▶ _EXERCISE_
Provide the data again in its entirety, exactly as given.

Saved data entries
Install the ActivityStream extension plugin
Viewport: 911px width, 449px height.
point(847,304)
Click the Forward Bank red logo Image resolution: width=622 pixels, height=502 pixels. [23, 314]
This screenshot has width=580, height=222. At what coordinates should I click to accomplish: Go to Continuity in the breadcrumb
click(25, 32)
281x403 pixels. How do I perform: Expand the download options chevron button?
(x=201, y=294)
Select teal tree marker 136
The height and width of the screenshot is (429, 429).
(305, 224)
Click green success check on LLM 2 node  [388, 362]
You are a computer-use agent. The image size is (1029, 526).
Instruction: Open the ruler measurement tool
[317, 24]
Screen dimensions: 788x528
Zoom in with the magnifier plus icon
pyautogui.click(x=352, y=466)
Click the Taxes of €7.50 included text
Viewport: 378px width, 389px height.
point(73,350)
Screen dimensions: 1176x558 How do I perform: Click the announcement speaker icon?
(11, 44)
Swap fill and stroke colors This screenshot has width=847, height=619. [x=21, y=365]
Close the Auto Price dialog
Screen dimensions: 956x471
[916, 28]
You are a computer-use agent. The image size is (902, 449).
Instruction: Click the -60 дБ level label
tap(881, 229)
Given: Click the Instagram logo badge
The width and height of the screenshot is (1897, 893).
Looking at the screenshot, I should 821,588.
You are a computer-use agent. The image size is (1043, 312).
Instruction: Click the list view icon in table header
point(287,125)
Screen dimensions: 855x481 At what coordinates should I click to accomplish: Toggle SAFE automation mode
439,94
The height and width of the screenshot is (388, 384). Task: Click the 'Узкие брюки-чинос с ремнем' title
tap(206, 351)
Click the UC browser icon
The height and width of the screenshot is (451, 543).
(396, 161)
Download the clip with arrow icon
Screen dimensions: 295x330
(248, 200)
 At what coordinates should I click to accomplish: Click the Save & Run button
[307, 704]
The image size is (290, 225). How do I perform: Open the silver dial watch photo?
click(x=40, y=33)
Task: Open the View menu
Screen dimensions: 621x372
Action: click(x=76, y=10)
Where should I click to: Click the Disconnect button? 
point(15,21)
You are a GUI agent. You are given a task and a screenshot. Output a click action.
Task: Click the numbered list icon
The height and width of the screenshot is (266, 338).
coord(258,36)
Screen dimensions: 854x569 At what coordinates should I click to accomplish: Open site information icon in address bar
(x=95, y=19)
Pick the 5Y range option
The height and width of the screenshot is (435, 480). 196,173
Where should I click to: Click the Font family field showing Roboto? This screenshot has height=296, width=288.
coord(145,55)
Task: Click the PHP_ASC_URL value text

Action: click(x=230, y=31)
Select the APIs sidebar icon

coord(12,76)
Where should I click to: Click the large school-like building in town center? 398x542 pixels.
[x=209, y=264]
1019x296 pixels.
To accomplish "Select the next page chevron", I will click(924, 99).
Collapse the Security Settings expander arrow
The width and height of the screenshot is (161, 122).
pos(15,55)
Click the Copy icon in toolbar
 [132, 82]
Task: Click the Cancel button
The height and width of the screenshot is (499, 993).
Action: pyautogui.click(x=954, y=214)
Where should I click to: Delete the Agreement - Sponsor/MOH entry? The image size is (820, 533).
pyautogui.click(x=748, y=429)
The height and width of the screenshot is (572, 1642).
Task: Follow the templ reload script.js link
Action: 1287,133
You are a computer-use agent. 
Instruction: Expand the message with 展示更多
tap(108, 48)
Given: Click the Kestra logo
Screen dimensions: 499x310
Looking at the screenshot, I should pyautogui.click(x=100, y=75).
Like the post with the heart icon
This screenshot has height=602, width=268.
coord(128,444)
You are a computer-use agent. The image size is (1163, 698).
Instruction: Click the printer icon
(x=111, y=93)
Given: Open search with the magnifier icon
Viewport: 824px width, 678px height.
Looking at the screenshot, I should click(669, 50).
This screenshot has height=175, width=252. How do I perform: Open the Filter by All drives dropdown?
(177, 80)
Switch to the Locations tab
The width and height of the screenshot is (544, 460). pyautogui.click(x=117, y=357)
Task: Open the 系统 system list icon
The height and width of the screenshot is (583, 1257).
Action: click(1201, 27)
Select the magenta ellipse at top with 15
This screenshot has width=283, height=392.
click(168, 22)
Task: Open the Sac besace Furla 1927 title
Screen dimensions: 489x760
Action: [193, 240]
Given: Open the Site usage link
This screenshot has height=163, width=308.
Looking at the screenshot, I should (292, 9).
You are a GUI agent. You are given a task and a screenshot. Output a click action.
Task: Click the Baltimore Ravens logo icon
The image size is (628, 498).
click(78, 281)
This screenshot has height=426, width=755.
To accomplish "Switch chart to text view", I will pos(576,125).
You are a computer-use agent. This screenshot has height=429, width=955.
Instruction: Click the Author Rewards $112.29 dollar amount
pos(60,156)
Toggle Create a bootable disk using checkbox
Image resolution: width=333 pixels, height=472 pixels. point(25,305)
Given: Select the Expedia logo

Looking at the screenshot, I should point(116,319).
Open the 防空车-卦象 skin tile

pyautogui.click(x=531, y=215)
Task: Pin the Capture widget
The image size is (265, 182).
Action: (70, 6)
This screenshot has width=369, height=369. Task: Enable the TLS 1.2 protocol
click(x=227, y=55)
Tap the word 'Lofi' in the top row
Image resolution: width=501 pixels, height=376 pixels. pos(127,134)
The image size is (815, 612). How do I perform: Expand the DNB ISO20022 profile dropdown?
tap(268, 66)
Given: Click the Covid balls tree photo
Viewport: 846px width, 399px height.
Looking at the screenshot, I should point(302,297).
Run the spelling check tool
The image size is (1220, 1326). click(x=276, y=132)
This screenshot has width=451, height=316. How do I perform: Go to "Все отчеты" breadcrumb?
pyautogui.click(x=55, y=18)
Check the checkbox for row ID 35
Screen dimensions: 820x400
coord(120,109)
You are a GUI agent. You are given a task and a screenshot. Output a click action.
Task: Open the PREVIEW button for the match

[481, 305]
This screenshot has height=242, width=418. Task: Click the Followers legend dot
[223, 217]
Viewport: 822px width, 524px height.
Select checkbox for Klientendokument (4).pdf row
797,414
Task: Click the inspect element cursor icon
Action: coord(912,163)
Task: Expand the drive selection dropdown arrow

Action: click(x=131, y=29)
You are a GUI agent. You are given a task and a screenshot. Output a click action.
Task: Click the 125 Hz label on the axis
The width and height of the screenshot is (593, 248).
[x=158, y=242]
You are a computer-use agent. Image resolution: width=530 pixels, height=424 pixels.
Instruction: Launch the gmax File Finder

▶ _ANSWER BELOW_
Install the ActivityStream extension plugin
Viewport: 911px width, 449px height.
point(847,304)
Click the Forward Bank red logo Image resolution: width=622 pixels, height=502 pixels. [23, 314]
This screenshot has width=580, height=222. At what coordinates should I click to accomplish: Go to Continuity in the breadcrumb
click(25, 32)
281x403 pixels. How do I perform: Expand the download options chevron button?
(x=201, y=294)
Select teal tree marker 136
The height and width of the screenshot is (429, 429).
(305, 224)
Click green success check on LLM 2 node  [388, 362]
You are a computer-use agent. The image size is (1029, 526).
Instruction: Open the ruler measurement tool
[317, 24]
Screen dimensions: 788x528
Zoom in with the magnifier plus icon
pyautogui.click(x=352, y=466)
Click the Taxes of €7.50 included text
Viewport: 378px width, 389px height.
point(73,350)
Screen dimensions: 1176x558 How do I perform: Click the announcement speaker icon?
(11, 44)
Swap fill and stroke colors This screenshot has width=847, height=619. [x=21, y=365]
Close the Auto Price dialog
Screen dimensions: 956x471
[916, 28]
You are a computer-use agent. The image size is (902, 449).
Instruction: Click the -60 дБ level label
tap(881, 229)
Given: Click the Instagram logo badge
The width and height of the screenshot is (1897, 893).
Looking at the screenshot, I should 821,588.
You are a computer-use agent. The image size is (1043, 312).
Instruction: Click the list view icon in table header
point(287,125)
Screen dimensions: 855x481 At what coordinates should I click to accomplish: Toggle SAFE automation mode
439,94
The height and width of the screenshot is (388, 384). Task: Click the 'Узкие брюки-чинос с ремнем' title
tap(206, 351)
Click the UC browser icon
The height and width of the screenshot is (451, 543).
(396, 161)
Download the clip with arrow icon
Screen dimensions: 295x330
(248, 200)
 At what coordinates should I click to accomplish: Click the Save & Run button
[307, 704]
The image size is (290, 225). How do I perform: Open the silver dial watch photo?
click(x=40, y=33)
Task: Open the View menu
Screen dimensions: 621x372
Action: click(x=76, y=10)
Where should I click to: Click the Disconnect button? 
point(15,21)
You are a GUI agent. You are given a task and a screenshot. Output a click action.
Task: Click the numbered list icon
The height and width of the screenshot is (266, 338).
coord(258,36)
Screen dimensions: 854x569 At what coordinates should I click to accomplish: Open site information icon in address bar
(x=95, y=19)
Pick the 5Y range option
The height and width of the screenshot is (435, 480). 196,173
Where should I click to: Click the Font family field showing Roboto? This screenshot has height=296, width=288.
coord(145,55)
Task: Click the PHP_ASC_URL value text

Action: click(x=230, y=31)
Select the APIs sidebar icon

coord(12,76)
Where should I click to: Click the large school-like building in town center? 398x542 pixels.
[x=209, y=264]
1019x296 pixels.
To accomplish "Select the next page chevron", I will click(924, 99).
Collapse the Security Settings expander arrow
The width and height of the screenshot is (161, 122).
pos(15,55)
Click the Copy icon in toolbar
 [132, 82]
Task: Click the Cancel button
The height and width of the screenshot is (499, 993).
Action: pyautogui.click(x=954, y=214)
Where should I click to: Delete the Agreement - Sponsor/MOH entry? The image size is (820, 533).
pyautogui.click(x=748, y=429)
The height and width of the screenshot is (572, 1642).
Task: Follow the templ reload script.js link
Action: 1287,133
You are a computer-use agent. 
Instruction: Expand the message with 展示更多
tap(108, 48)
Given: Click the Kestra logo
Screen dimensions: 499x310
Looking at the screenshot, I should pyautogui.click(x=100, y=75).
Like the post with the heart icon
This screenshot has height=602, width=268.
coord(128,444)
You are a computer-use agent. The image size is (1163, 698).
Instruction: Click the printer icon
(x=111, y=93)
Given: Open search with the magnifier icon
Viewport: 824px width, 678px height.
Looking at the screenshot, I should click(669, 50).
This screenshot has height=175, width=252. How do I perform: Open the Filter by All drives dropdown?
(177, 80)
Switch to the Locations tab
The width and height of the screenshot is (544, 460). pyautogui.click(x=117, y=357)
Task: Open the 系统 system list icon
The height and width of the screenshot is (583, 1257).
Action: click(1201, 27)
Select the magenta ellipse at top with 15
This screenshot has width=283, height=392.
click(168, 22)
Task: Open the Sac besace Furla 1927 title
Screen dimensions: 489x760
Action: [193, 240]
Given: Open the Site usage link
This screenshot has height=163, width=308.
Looking at the screenshot, I should (292, 9).
You are a GUI agent. You are given a task and a screenshot. Output a click action.
Task: Click the Baltimore Ravens logo icon
The image size is (628, 498).
click(78, 281)
This screenshot has height=426, width=755.
To accomplish "Switch chart to text view", I will pos(576,125).
You are a computer-use agent. This screenshot has height=429, width=955.
Instruction: Click the Author Rewards $112.29 dollar amount
pos(60,156)
Toggle Create a bootable disk using checkbox
Image resolution: width=333 pixels, height=472 pixels. point(25,305)
Given: Select the Expedia logo

Looking at the screenshot, I should point(116,319).
Open the 防空车-卦象 skin tile

pyautogui.click(x=531, y=215)
Task: Pin the Capture widget
The image size is (265, 182).
Action: (70, 6)
This screenshot has width=369, height=369. Task: Enable the TLS 1.2 protocol
click(x=227, y=55)
Tap the word 'Lofi' in the top row
Image resolution: width=501 pixels, height=376 pixels. pos(127,134)
The image size is (815, 612). How do I perform: Expand the DNB ISO20022 profile dropdown?
tap(268, 66)
Given: Click the Covid balls tree photo
Viewport: 846px width, 399px height.
Looking at the screenshot, I should point(302,297).
Run the spelling check tool
The image size is (1220, 1326). click(x=276, y=132)
This screenshot has width=451, height=316. How do I perform: Go to "Все отчеты" breadcrumb?
pyautogui.click(x=55, y=18)
Check the checkbox for row ID 35
Screen dimensions: 820x400
coord(120,109)
You are a GUI agent. You are given a task and a screenshot. Output a click action.
Task: Open the PREVIEW button for the match

[481, 305]
This screenshot has height=242, width=418. Task: Click the Followers legend dot
[223, 217]
Viewport: 822px width, 524px height.
Select checkbox for Klientendokument (4).pdf row
797,414
Task: Click the inspect element cursor icon
Action: coord(912,163)
Task: Expand the drive selection dropdown arrow

Action: click(x=131, y=29)
You are a GUI agent. You are given a task and a screenshot. Output a click action.
Task: Click the 125 Hz label on the axis
The width and height of the screenshot is (593, 248).
[x=158, y=242]
You are a computer-use agent. Image resolution: width=530 pixels, height=424 pixels.
Instruction: Launch the gmax File Finder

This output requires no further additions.